_EXERCISE GOAL_
Repeat the data exactly as it appears.

(Stored data)

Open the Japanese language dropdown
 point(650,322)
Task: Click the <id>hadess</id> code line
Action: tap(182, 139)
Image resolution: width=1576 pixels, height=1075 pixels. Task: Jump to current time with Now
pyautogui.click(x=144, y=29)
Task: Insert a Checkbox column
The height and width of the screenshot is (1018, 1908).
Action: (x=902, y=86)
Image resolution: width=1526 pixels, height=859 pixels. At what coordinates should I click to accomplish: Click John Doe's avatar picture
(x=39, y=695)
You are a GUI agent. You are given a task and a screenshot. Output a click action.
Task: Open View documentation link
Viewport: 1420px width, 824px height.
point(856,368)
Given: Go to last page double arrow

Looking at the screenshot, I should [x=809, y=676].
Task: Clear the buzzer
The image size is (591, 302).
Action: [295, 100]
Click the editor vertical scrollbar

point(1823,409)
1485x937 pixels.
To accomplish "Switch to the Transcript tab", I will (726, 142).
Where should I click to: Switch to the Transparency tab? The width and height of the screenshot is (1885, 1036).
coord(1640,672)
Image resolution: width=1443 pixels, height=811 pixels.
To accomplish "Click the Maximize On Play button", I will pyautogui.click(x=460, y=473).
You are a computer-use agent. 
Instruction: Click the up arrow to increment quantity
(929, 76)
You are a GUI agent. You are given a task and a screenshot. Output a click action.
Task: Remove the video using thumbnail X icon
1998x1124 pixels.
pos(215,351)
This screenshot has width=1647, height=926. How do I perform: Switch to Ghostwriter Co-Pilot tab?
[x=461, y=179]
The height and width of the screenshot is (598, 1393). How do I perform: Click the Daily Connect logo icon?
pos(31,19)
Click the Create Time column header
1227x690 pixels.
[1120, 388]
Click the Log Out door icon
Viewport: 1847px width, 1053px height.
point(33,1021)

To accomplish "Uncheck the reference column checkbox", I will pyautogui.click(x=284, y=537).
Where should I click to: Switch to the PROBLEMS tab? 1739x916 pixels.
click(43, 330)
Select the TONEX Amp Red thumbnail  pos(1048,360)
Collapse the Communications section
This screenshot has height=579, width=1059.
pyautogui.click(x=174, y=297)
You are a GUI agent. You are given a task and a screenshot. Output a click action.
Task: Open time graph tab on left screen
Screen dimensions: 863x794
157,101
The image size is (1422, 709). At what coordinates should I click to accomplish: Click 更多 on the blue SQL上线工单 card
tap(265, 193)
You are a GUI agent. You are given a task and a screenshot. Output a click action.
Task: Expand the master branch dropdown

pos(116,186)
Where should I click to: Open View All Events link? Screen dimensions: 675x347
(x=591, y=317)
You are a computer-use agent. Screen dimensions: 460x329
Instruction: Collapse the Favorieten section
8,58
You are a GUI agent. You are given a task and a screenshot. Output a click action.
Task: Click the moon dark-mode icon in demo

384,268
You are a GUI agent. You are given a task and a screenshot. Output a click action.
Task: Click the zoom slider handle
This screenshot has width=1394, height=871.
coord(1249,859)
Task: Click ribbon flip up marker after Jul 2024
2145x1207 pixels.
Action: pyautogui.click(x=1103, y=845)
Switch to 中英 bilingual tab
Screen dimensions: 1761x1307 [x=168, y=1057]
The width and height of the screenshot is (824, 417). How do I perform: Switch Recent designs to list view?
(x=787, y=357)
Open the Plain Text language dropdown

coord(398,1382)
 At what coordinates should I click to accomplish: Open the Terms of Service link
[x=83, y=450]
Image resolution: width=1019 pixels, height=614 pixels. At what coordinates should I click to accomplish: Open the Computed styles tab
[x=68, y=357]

_EXPECTED OUTPUT_
Open the Japanese language dropdown
 point(650,322)
Task: Click the <id>hadess</id> code line
Action: tap(182, 139)
Image resolution: width=1576 pixels, height=1075 pixels. Task: Jump to current time with Now
pyautogui.click(x=144, y=29)
Task: Insert a Checkbox column
The height and width of the screenshot is (1018, 1908).
Action: (x=902, y=86)
Image resolution: width=1526 pixels, height=859 pixels. At what coordinates should I click to accomplish: Click John Doe's avatar picture
(x=39, y=695)
You are a GUI agent. You are given a task and a screenshot. Output a click action.
Task: Open View documentation link
Viewport: 1420px width, 824px height.
point(856,368)
Given: Go to last page double arrow

Looking at the screenshot, I should [x=809, y=676].
Task: Clear the buzzer
The image size is (591, 302).
Action: [295, 100]
Click the editor vertical scrollbar

point(1823,409)
1485x937 pixels.
To accomplish "Switch to the Transcript tab", I will (726, 142).
Where should I click to: Switch to the Transparency tab? The width and height of the screenshot is (1885, 1036).
coord(1640,672)
Image resolution: width=1443 pixels, height=811 pixels.
To accomplish "Click the Maximize On Play button", I will pyautogui.click(x=460, y=473).
You are a computer-use agent. 
Instruction: Click the up arrow to increment quantity
(929, 76)
You are a GUI agent. You are given a task and a screenshot. Output a click action.
Task: Remove the video using thumbnail X icon
1998x1124 pixels.
pos(215,351)
This screenshot has width=1647, height=926. How do I perform: Switch to Ghostwriter Co-Pilot tab?
[x=461, y=179]
The height and width of the screenshot is (598, 1393). How do I perform: Click the Daily Connect logo icon?
pos(31,19)
Click the Create Time column header
1227x690 pixels.
[1120, 388]
Click the Log Out door icon
Viewport: 1847px width, 1053px height.
point(33,1021)

To accomplish "Uncheck the reference column checkbox", I will pyautogui.click(x=284, y=537).
Where should I click to: Switch to the PROBLEMS tab? 1739x916 pixels.
click(43, 330)
Select the TONEX Amp Red thumbnail  pos(1048,360)
Collapse the Communications section
This screenshot has height=579, width=1059.
pyautogui.click(x=174, y=297)
You are a GUI agent. You are given a task and a screenshot. Output a click action.
Task: Open time graph tab on left screen
Screen dimensions: 863x794
157,101
The image size is (1422, 709). At what coordinates should I click to accomplish: Click 更多 on the blue SQL上线工单 card
tap(265, 193)
You are a GUI agent. You are given a task and a screenshot. Output a click action.
Task: Expand the master branch dropdown

pos(116,186)
Where should I click to: Open View All Events link? Screen dimensions: 675x347
(x=591, y=317)
You are a computer-use agent. Screen dimensions: 460x329
Instruction: Collapse the Favorieten section
8,58
You are a GUI agent. You are given a task and a screenshot. Output a click action.
Task: Click the moon dark-mode icon in demo

384,268
You are a GUI agent. You are given a task and a screenshot. Output a click action.
Task: Click the zoom slider handle
This screenshot has width=1394, height=871.
coord(1249,859)
Task: Click ribbon flip up marker after Jul 2024
2145x1207 pixels.
Action: pyautogui.click(x=1103, y=845)
Switch to 中英 bilingual tab
Screen dimensions: 1761x1307 [x=168, y=1057]
The width and height of the screenshot is (824, 417). How do I perform: Switch Recent designs to list view?
(x=787, y=357)
Open the Plain Text language dropdown

coord(398,1382)
 At what coordinates should I click to accomplish: Open the Terms of Service link
[x=83, y=450]
Image resolution: width=1019 pixels, height=614 pixels. At what coordinates should I click to accomplish: Open the Computed styles tab
[x=68, y=357]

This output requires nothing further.